CMMC Deadline · Running Reference

    The CMMC November 2026 Deadline

    From November 10, 2026, new DoD awards involving CUI require CMMC Level 2 certification by a third-party assessor. No current certification means no award. Here is what to do now.

    The date is November 10, 2026. From that day, Phase 2 of the CMMC rule takes effect: new DoD contract awards involving Controlled Unclassified Information require CMMC Level 2 certification by a third-party assessor, not a self-assessment. No current certification means no award. It is that simple and that brutal.

    This page is the running reference. We update it as DoD guidance moves. Last updated: July 10, 2026.

    The timeline, plainly

    • November 10, 2025 (Phase 1, already in effect): self-assessments required in new contracts. Your SPRS score is live ammunition; primes are reading it.
    • November 10, 2026 (Phase 2): C3PAO certification required for Level 2 awards involving CUI. Assessor capacity is finite and the queue grows every month closer to the date.
    • What primes are doing now: not waiting. Prime contractors are flowing certification requirements to subcontractors ahead of the rule, because their compliance depends on yours. The practical deadline for many subs is whenever their prime says it is, and that letter may already be in someone's inbox at your company.
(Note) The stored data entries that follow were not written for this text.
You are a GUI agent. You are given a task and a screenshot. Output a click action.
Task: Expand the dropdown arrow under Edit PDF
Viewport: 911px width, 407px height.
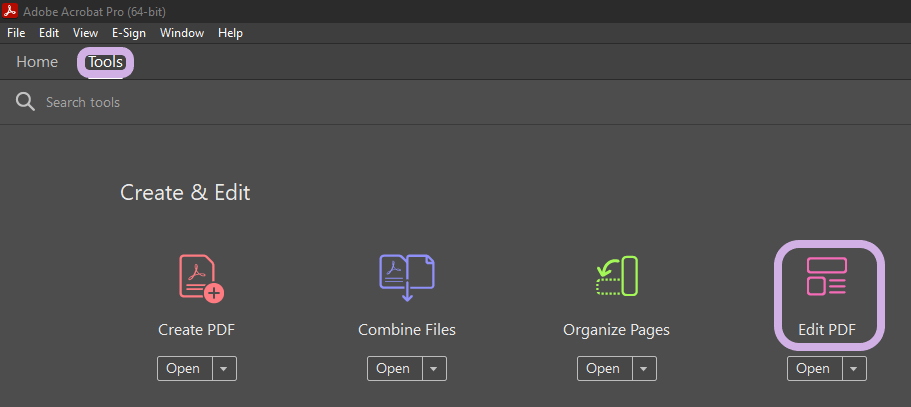[854, 369]
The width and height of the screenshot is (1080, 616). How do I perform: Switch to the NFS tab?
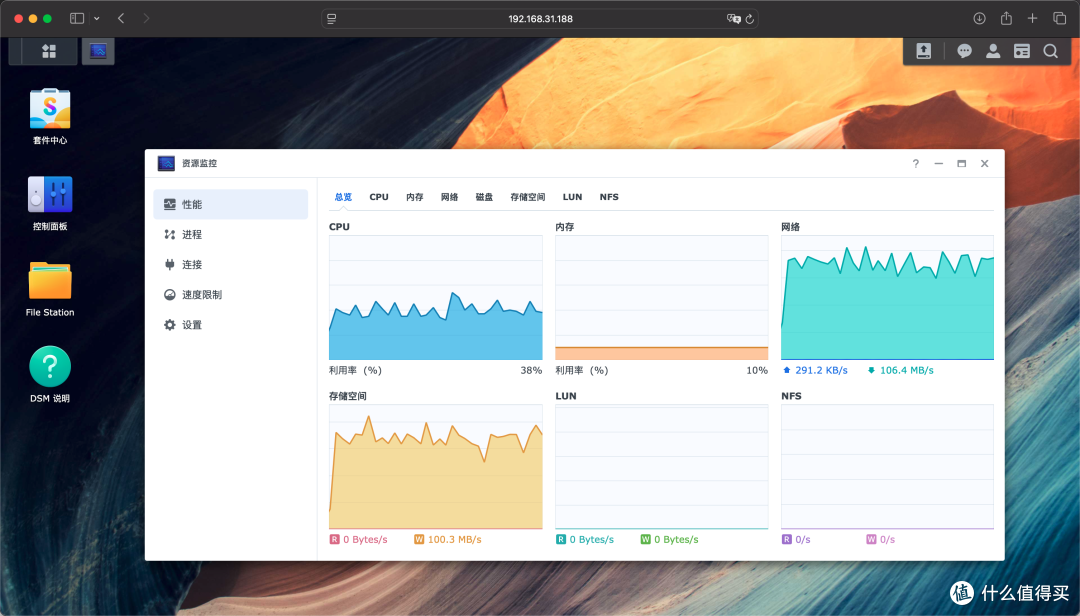click(x=609, y=197)
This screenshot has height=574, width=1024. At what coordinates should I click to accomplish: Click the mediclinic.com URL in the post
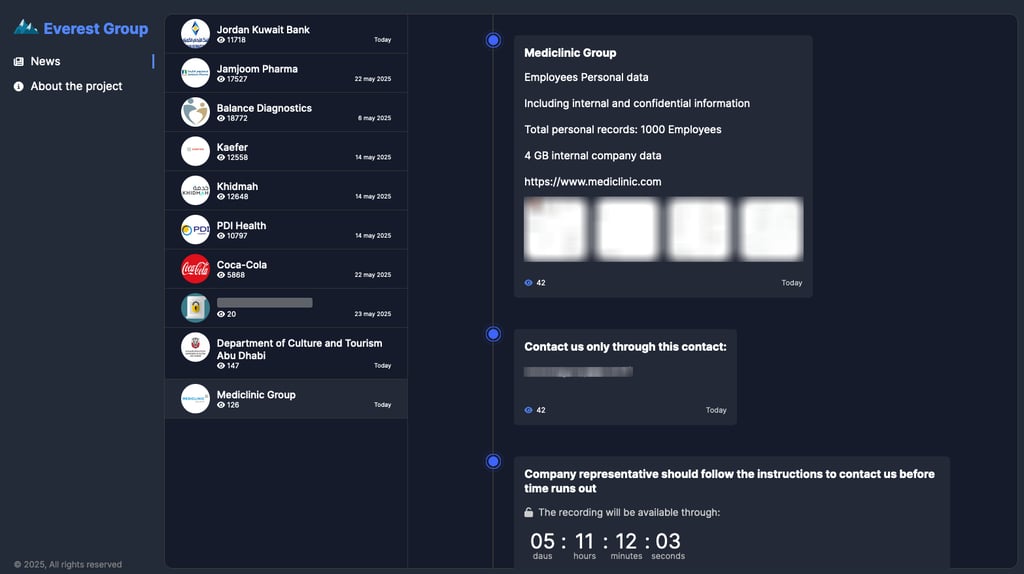[x=592, y=182]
    What Level 2 actually requires

    110 security practices from NIST SP 800-171 Rev. 2, assessed with evidence. The ones that take real calendar time:

    1. A System Security Plan that reflects reality, roughly 80 pages that must match what an assessor observes
    2. MFA everywhere, enterprise-wide, and understand its limits: infostealer markets are now moving over a million logs containing credentials with active session cookies that carry the MFA claim, which is why the monitoring family below exists
    3. FIPS-validated encryption for CUI at rest and in transit
    4. Continuous monitoring, logging, and incident response with a track record. Assessors ask how long your monitoring has been operating and want evidence, not intentions
    5. Vulnerability management on a cadence you can prove, and the adversary is running their own cadence against you: this year's Iranian-nexus campaign against U.S. targets weaponized CVE-2024-55591 and CVE-2026-1281 in exactly the perimeter appliances small contractors run and forget

    Why the monitoring track record cannot be crammed

    Two dates from this spring make the argument better than any consultant deck.

    On March 11, 2026 at 3:30 a.m. EDT, operators who had spent weeks quietly inside a major medtech company's identity layer issued a bulk wipe through the victim's own Intune console and destroyed roughly 200,000 systems before sunrise. Every early phase of that kill chain, the February password spraying, the phishing proxy at sso.bookairway.com, the Rclone exfiltration to ordinary cloud buckets, was detectable for weeks by anyone watching.

    In April, CISA's AR26-113a documented the FIRESTARTER backdoor persisting inside a federal agency's Cisco firewall through reboots and patches while generating no log events at all. Finding it takes flow-to-authentication reconciliation and dormant account analysis, hunting, not alerting.

    That is the standard your monitoring is being measured against, by assessors and by adversaries. A capability stood up the month before assessment has no history to show either of them.

    The math on the time remaining

    Count backward from November 10, 2026. C3PAO assessments are scheduled months out and tightening. Remediation of a typical small contractor's gap analysis runs 6 to 12 months. The gap analysis takes weeks. Monitoring controls need months of operating history to produce assessment-grade evidence. Paperwork can be accelerated. A track record cannot. Start with the controls that have a time dimension.

    What we handle

    ThreatHunter.ai carries the monitoring-heavy control families for DIB contractors: 24/7 hunt team coverage, audit log collection and review (3.3.x), incident response with your DFARS 72-hour DIBNet clock in mind (3.6.x), and system integrity monitoring (3.14.x), with assessor-ready evidence. The compliance side is what our JAXBERT platform is built for: walking all 110 NIST SP 800-171 practices, your live SPRS score, your SSP and POA&M, and the C3PAO assessment package. We are not your C3PAO and not a paperwork mill. We are the part of your 110 controls that has to actually operate at 3:30 a.m., with proof it did.

    Frequently Asked Questions

    Do I need CMMC certification if I only hold FCI, not CUI?

    Level 1 self-assessment covers FCI-only contractors. Level 2 certification applies where CUI is involved. Check your contracts and ask your contracting officer, not your gut.

    Can I get certified after November 10, 2026?

    Yes, but you cannot win affected awards until you are, and assessor queues will be at their worst exactly then.

    Does an MDR provider get me CMMC certified?

    No provider certifies you. A monitoring provider carries the audit, incident response, and system integrity families and supplies evidence; the certification is yours to earn.